Jak jesteś bogaty to nie problem sobie kupować te gry po 200 i ładować bibliotekę i sprawdzać i w jedna na 10 grać.
Ja nie mogę sobie pozwolić na takie marnowanie więc czytam opinie recenzje i dopiero kupuję no i wersję podelkowa żeby ją sprzedać jak się nie sprawdzi.
Jak jesteś bogaty
Do 2h można zrobić refund więc sprawdzam czy w tym okresie gra mnie porwie. Czasem jak nawet średnio się bawię to jednak zostawię czytając opinie innych graczy jak wygląda gra na kolejnych etapach. Ostatnio pytałem się jak wygląda rozgrywka w Greedfall jak usłyszałem że to samo co na początku to podziękowałem i grę wywaliłem. Do Alexa niestety mi daleko bo on kupi i zostawi, a ja jednak czuje ulgę kiedy uratuję kasę kiedy mam do czynienia z gó...

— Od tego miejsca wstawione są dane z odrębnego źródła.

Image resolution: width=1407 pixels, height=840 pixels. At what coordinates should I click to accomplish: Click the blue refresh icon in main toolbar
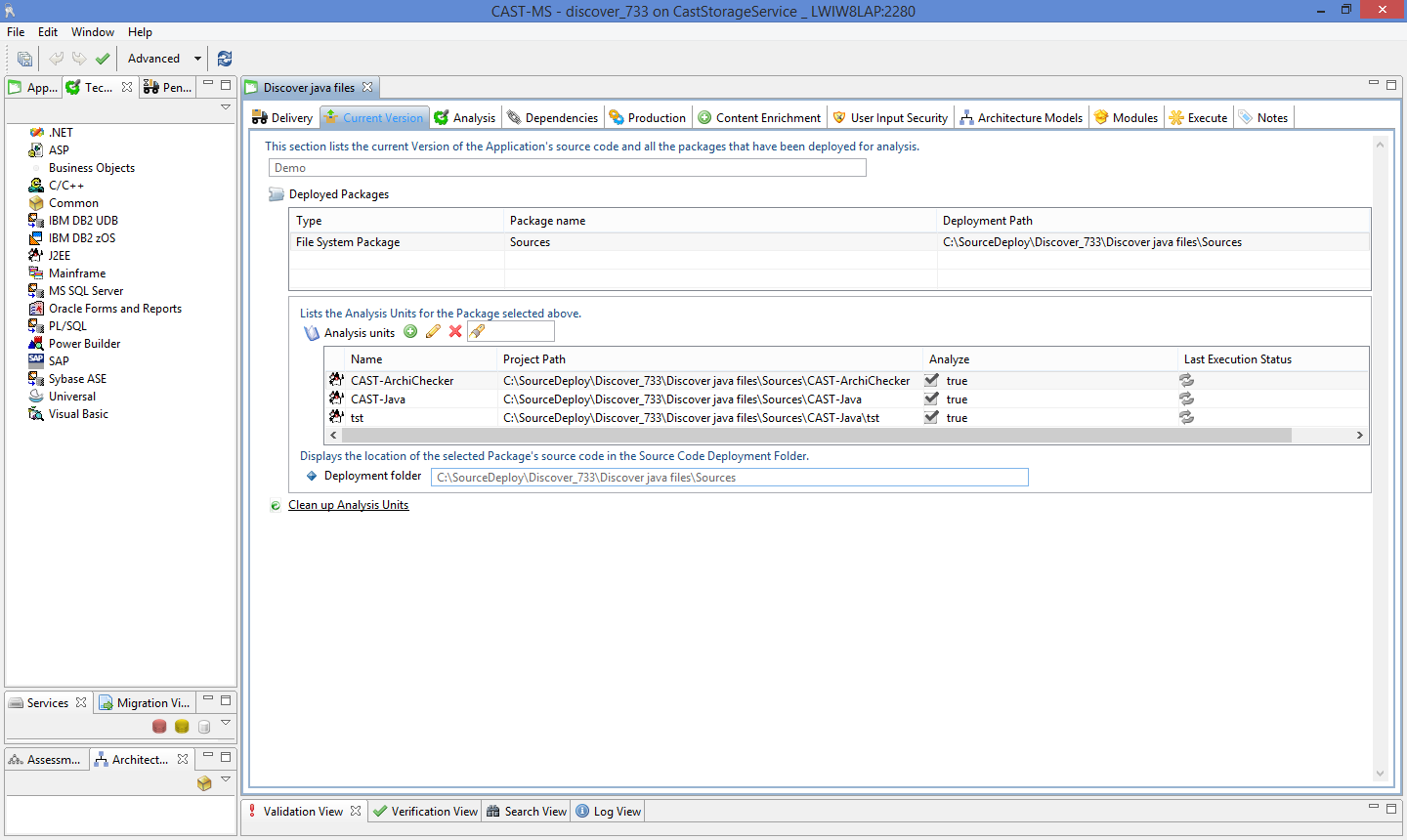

Oglądałem kilak filmików na YT i stwierdziłem że faktycznie nie ma jakiejś drastycznej różnicy względem wystawień grafiki. Grę kupiłem i pomijając problemy z uruchomieniem (cały czas wywalało do pulpitu z pytaniem czy gra ma się uruchomić w safe mode, ale za pośrednictwem YT poradziłem sobie z tym) jestem w miarę zadowolony z grafiki i płynności ale nie spodziewałem się że narracja i dialogi będą tak drętwe jak w grach z Cybermychy albo innego starego czasopisma. Względem dwóch poprzednich części Exodus, moim zdaniem, wypada dość słabo.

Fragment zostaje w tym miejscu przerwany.